**Problem description:** An exact printout of all the entries is required.

**Records excerpted from a collection:**
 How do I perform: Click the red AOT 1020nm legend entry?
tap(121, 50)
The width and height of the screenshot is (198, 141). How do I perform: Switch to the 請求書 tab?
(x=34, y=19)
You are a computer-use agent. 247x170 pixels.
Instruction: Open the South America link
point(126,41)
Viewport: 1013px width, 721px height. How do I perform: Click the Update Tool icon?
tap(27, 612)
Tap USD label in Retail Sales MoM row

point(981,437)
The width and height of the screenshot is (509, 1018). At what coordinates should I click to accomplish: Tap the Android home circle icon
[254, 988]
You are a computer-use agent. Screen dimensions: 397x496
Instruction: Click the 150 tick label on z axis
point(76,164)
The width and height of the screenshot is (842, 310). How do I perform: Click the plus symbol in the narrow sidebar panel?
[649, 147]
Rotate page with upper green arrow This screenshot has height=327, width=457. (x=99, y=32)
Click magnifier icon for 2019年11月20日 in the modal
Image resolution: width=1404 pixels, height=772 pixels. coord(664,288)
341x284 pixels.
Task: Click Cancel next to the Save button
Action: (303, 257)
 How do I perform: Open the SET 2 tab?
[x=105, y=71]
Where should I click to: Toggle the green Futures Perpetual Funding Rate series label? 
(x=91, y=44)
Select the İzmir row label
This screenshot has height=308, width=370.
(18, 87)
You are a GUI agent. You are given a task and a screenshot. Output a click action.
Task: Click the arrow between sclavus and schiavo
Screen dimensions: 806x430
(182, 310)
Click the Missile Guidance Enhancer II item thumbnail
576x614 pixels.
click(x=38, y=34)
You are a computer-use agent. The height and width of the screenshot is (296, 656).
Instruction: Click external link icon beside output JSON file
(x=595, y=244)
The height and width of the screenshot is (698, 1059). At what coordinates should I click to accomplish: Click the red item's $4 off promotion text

**Worked solution:**
 How do I perform: Click the red AOT 1020nm legend entry?
tap(121, 50)
The width and height of the screenshot is (198, 141). How do I perform: Switch to the 請求書 tab?
(x=34, y=19)
You are a computer-use agent. 247x170 pixels.
Instruction: Open the South America link
point(126,41)
Viewport: 1013px width, 721px height. How do I perform: Click the Update Tool icon?
tap(27, 612)
Tap USD label in Retail Sales MoM row

point(981,437)
The width and height of the screenshot is (509, 1018). At what coordinates should I click to accomplish: Tap the Android home circle icon
[254, 988]
You are a computer-use agent. Screen dimensions: 397x496
Instruction: Click the 150 tick label on z axis
point(76,164)
The width and height of the screenshot is (842, 310). How do I perform: Click the plus symbol in the narrow sidebar panel?
[649, 147]
Rotate page with upper green arrow This screenshot has height=327, width=457. (x=99, y=32)
Click magnifier icon for 2019年11月20日 in the modal
Image resolution: width=1404 pixels, height=772 pixels. coord(664,288)
341x284 pixels.
Task: Click Cancel next to the Save button
Action: (303, 257)
 How do I perform: Open the SET 2 tab?
[x=105, y=71]
Where should I click to: Toggle the green Futures Perpetual Funding Rate series label? 
(x=91, y=44)
Select the İzmir row label
This screenshot has height=308, width=370.
(18, 87)
You are a GUI agent. You are given a task and a screenshot. Output a click action.
Task: Click the arrow between sclavus and schiavo
Screen dimensions: 806x430
(182, 310)
Click the Missile Guidance Enhancer II item thumbnail
576x614 pixels.
click(x=38, y=34)
You are a computer-use agent. The height and width of the screenshot is (296, 656).
Instruction: Click external link icon beside output JSON file
(x=595, y=244)
The height and width of the screenshot is (698, 1059). At what coordinates should I click to accomplish: Click the red item's $4 off promotion text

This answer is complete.